休日を明記した年間カレンダーが必ず存在します。
法定休日
会社が日曜日を法定休日と定めていた場合、日曜日に出勤すれば、割増率35%で手当がつきます。
法定外休日
法定休日とは別に、会社が独自に定める休日です。そのため、法的な補償がありません。割増率は25%になります。
従業員が会社で休日をどのように定めているか知る方法
- 就業規則
-
年間変形労働時間制を採用した場合でも、各日の始業・就業の時刻など就業規則に定める必要があります。
- 年間カレンダー
-
会社は年間変形労働時間制を採用する場合、年間カレンダーを労働基準監督署に届出する必要があります。そのため、必ず会社カレンダーが存在しています。
1年単位の変形労働時間を採用している企業の特徴
年変形労働時間を採用している企業は、季節や時期によって、業務量に差があるのが特徴です。
業界別の導入率(2020年データ)
業界 | 導入割合 |
---|---|
製造業 | 30% |
運輸・物流業 | 28% |
建設業 | 25% |
宿泊・飲食業 | 22% |
小売業 | 20% |
医療・福祉 | 18% |
教育・学習支援業 | 15% |
情報通信業 | 10%以下 |
金融・保険業 | 10%以下 |
日本における1年単位の変形労働時間制の導入企業数は、約70~75万社(全体の20%)

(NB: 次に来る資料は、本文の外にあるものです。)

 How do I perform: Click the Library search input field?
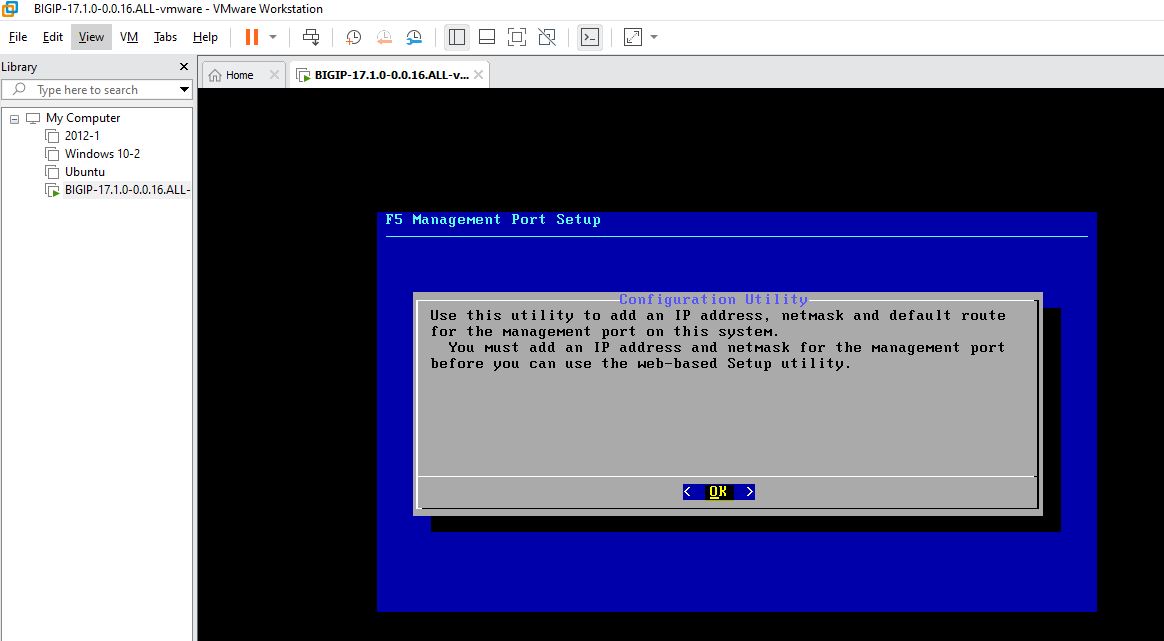100,90
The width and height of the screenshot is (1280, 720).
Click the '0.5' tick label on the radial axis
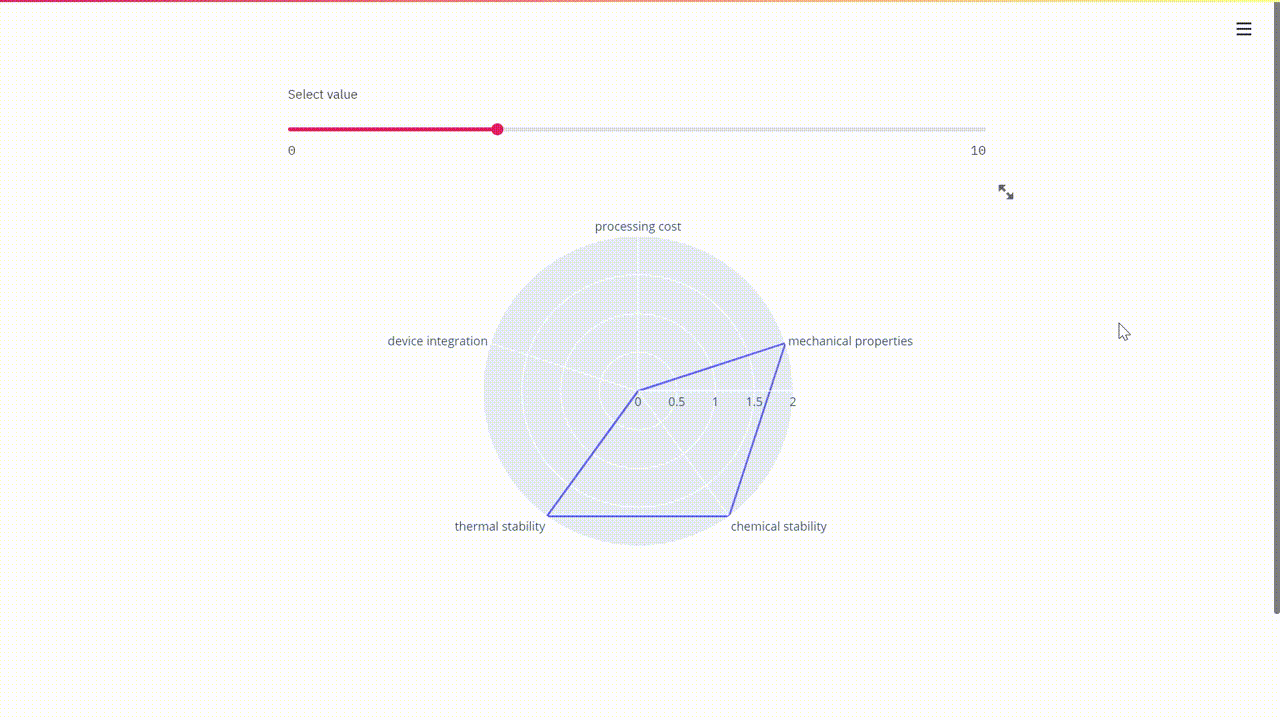[x=677, y=401]
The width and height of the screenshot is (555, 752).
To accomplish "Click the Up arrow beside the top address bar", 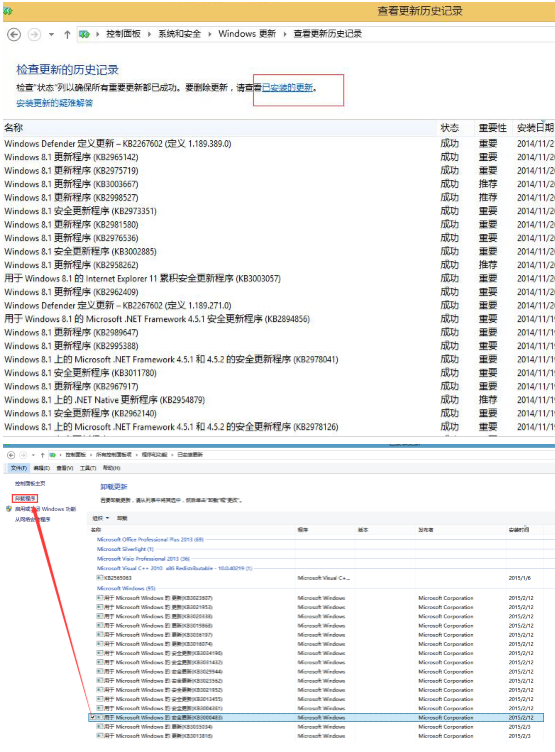I will click(67, 35).
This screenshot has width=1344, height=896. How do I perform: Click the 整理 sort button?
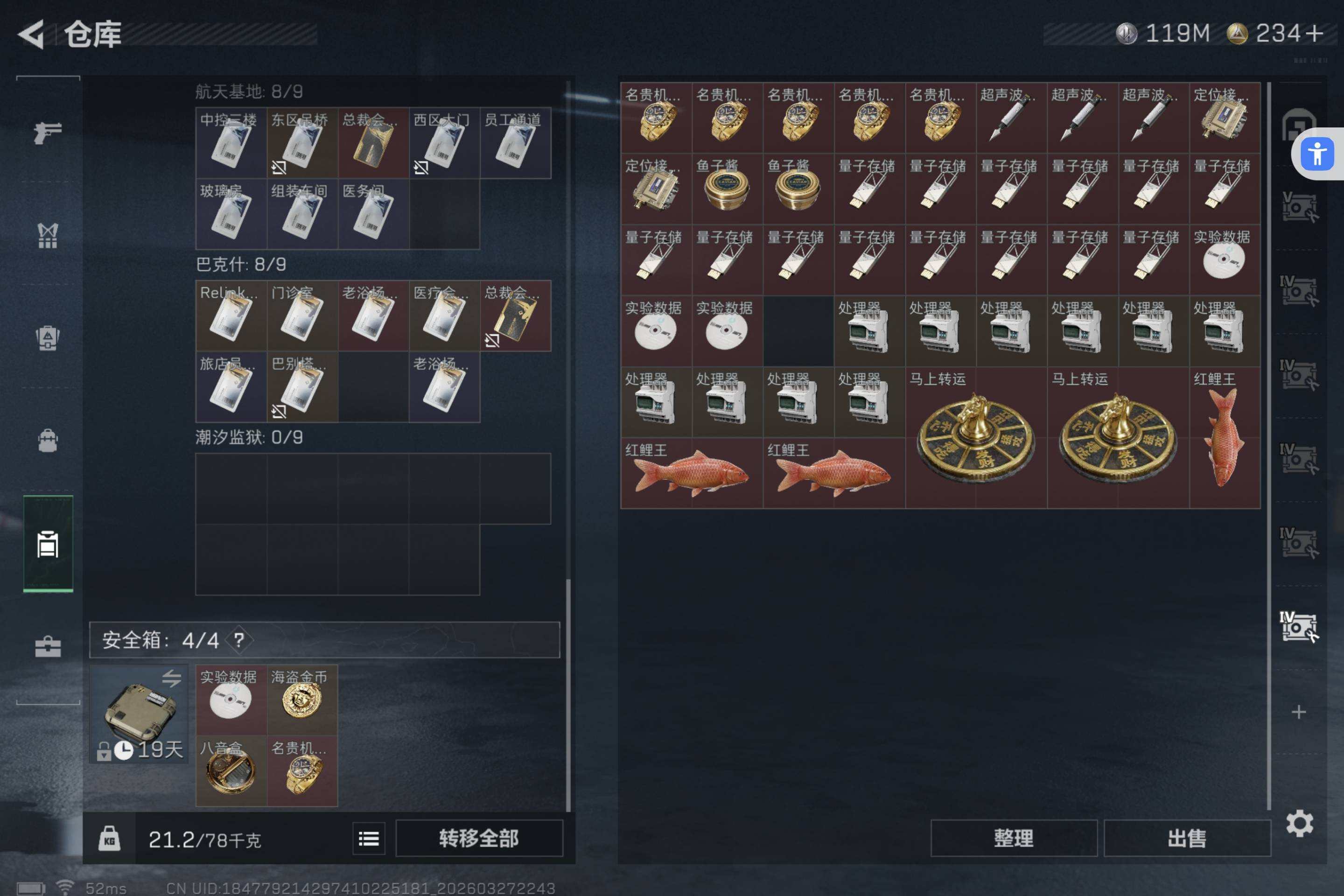pos(1014,838)
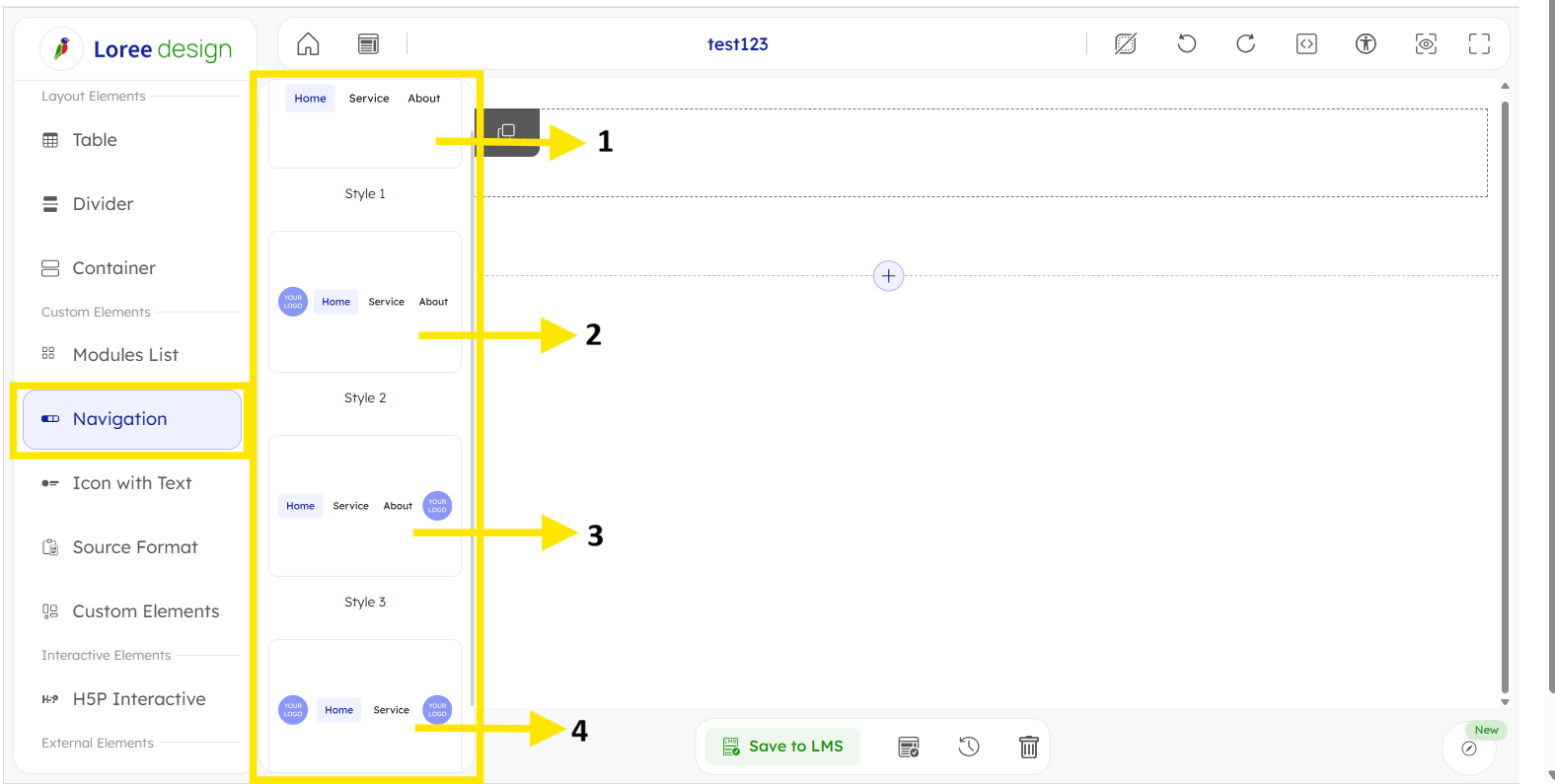Click the redo arrow icon
The image size is (1555, 784).
(x=1245, y=43)
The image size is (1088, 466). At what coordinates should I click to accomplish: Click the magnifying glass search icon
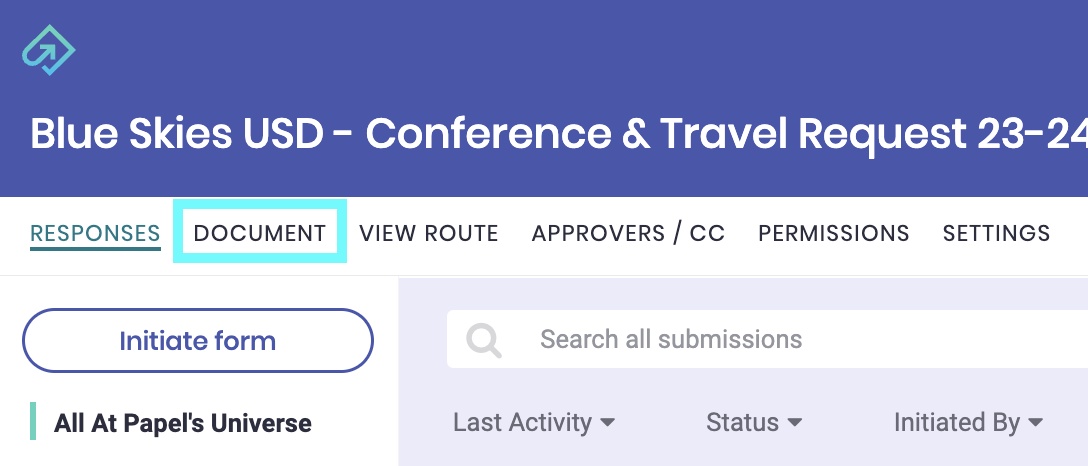pyautogui.click(x=484, y=340)
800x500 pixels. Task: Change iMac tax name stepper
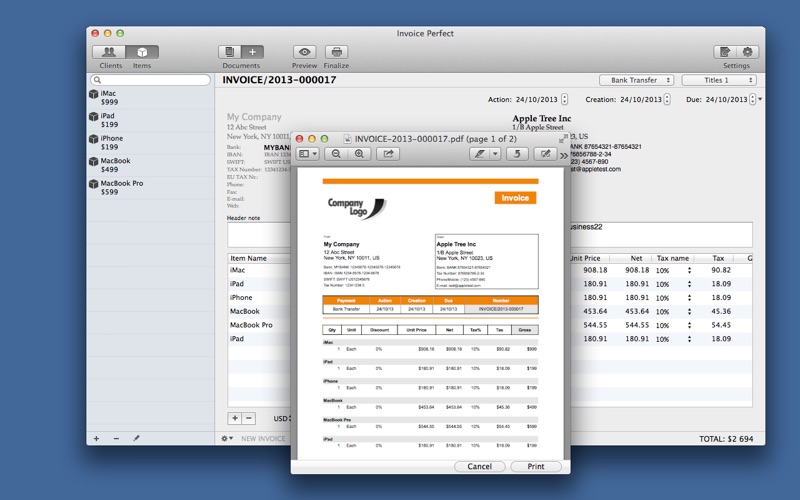pyautogui.click(x=689, y=270)
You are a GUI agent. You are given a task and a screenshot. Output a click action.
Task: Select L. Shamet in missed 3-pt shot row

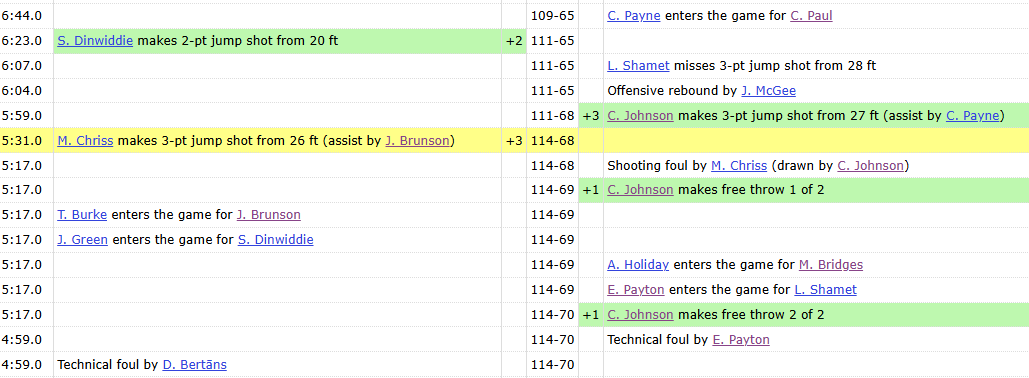click(639, 66)
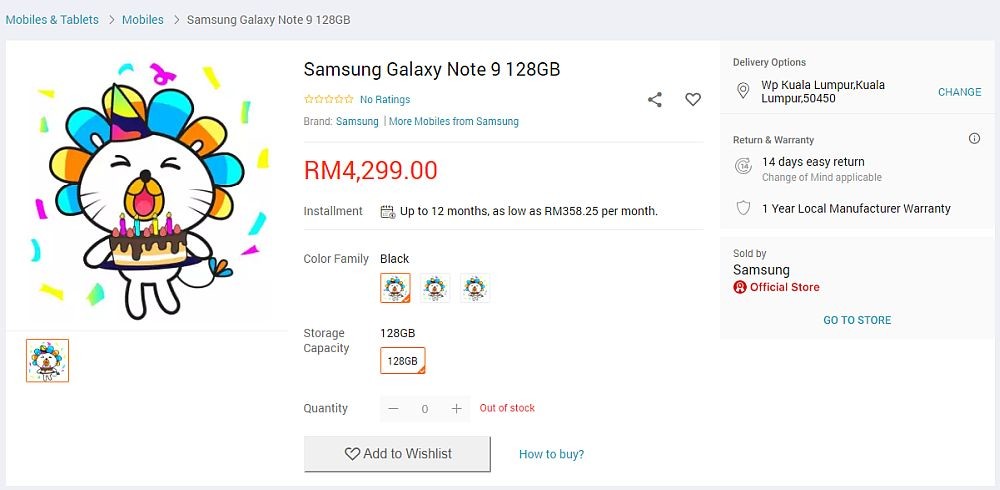Click the 14 days return icon
This screenshot has height=490, width=1000.
pyautogui.click(x=743, y=167)
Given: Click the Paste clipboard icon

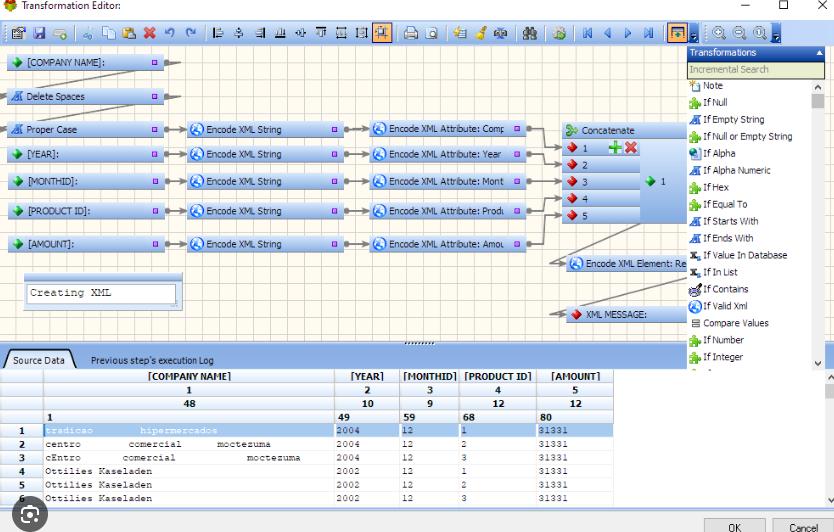Looking at the screenshot, I should (x=129, y=33).
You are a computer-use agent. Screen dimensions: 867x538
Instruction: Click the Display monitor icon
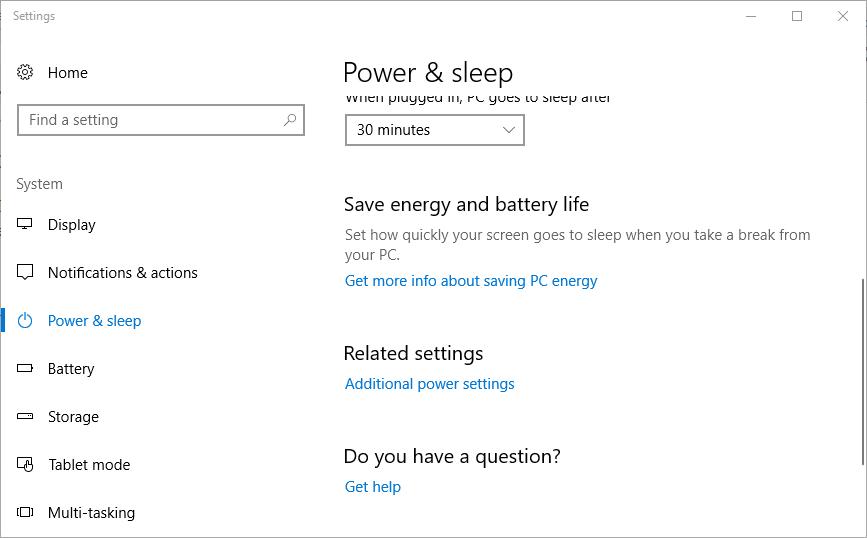pyautogui.click(x=25, y=224)
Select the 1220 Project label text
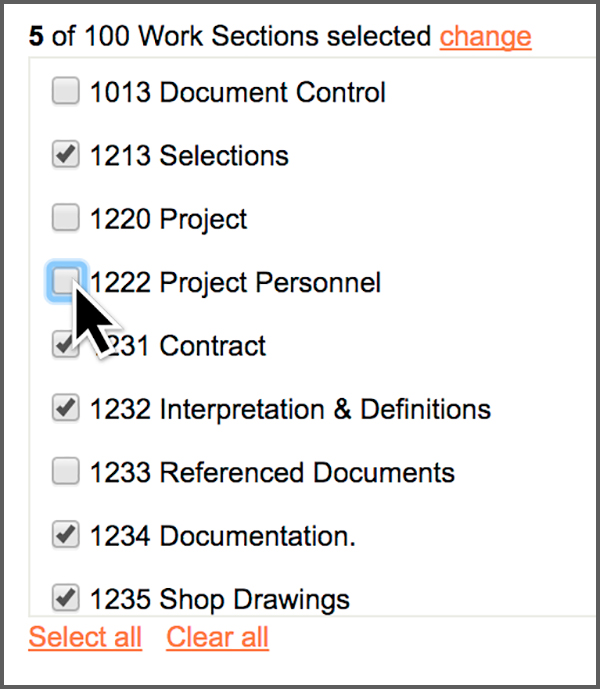 (x=168, y=219)
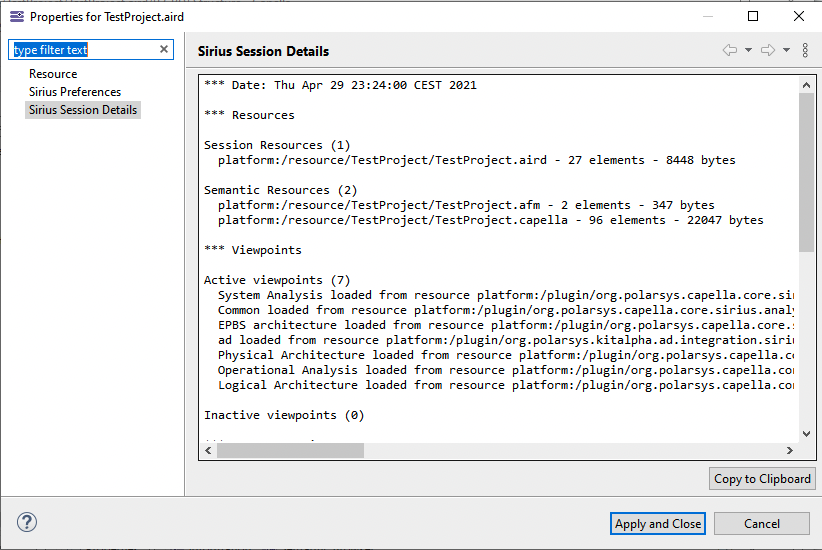
Task: Click the horizontal scrollbar right arrow
Action: 790,451
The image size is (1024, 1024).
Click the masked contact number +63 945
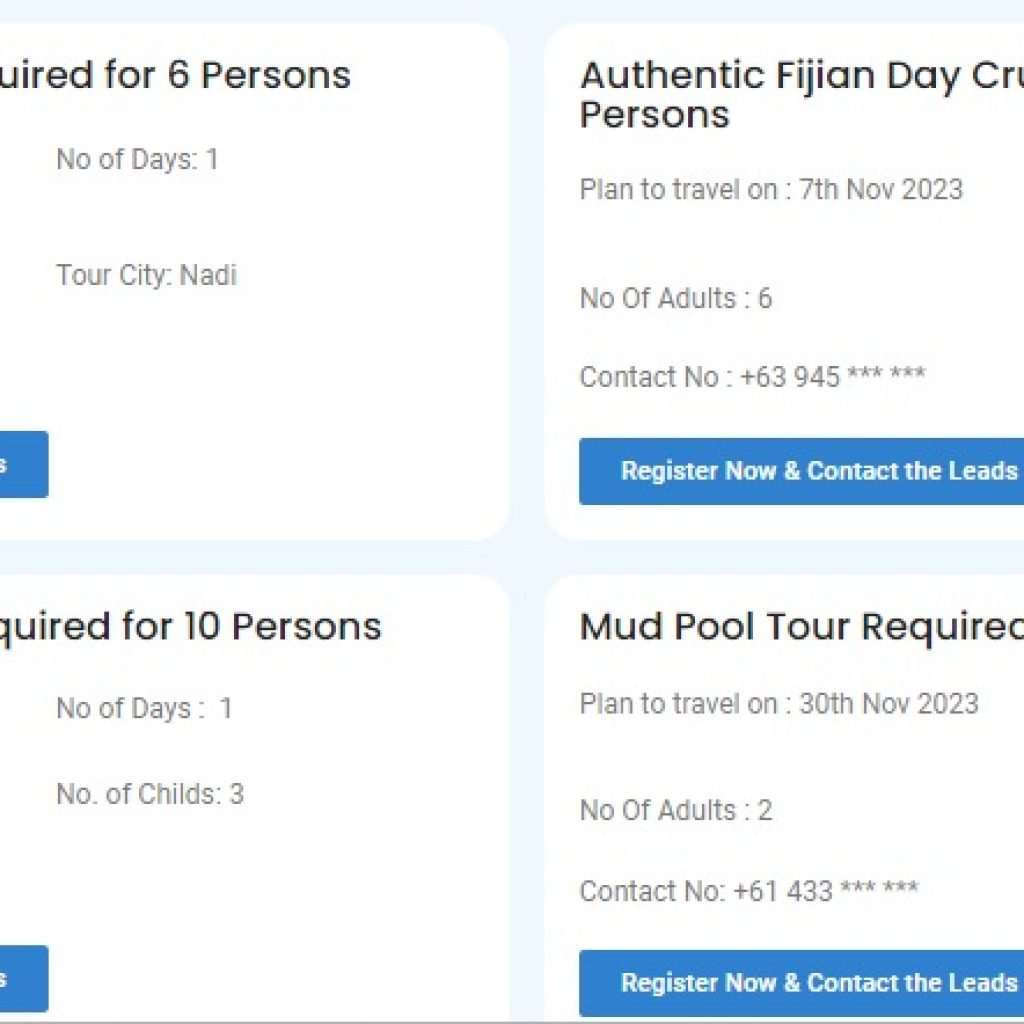point(750,377)
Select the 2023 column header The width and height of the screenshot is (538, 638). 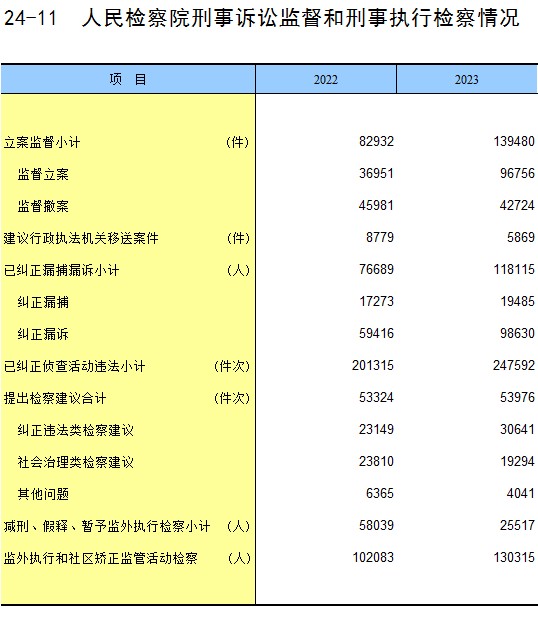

1年単位の変形労働時間制を導入している企業の推移(概況)
年度 | 導入割合 |
---|---|
2010年 | 約19% |
2015年 | 約21% |
2020年 | 約20% |
2023年 | 約19%(推定値) |
まとめ
1年単位の変形労働時間制は、繁忙期と閑散期の労働時間調整できる制度ですが、繁忙期の長時間労働や休日出勤の扱いなど、しっかり確保しておきたいポイントも多くあります。
「労働時間が長すぎる」「休日出勤の割増賃金が正しく支払われて割り当てられない」と感じたら、慎重に規則や会社の労使協定を確認し、必要に応じて労務担当者や労働組合に相談することが大切です。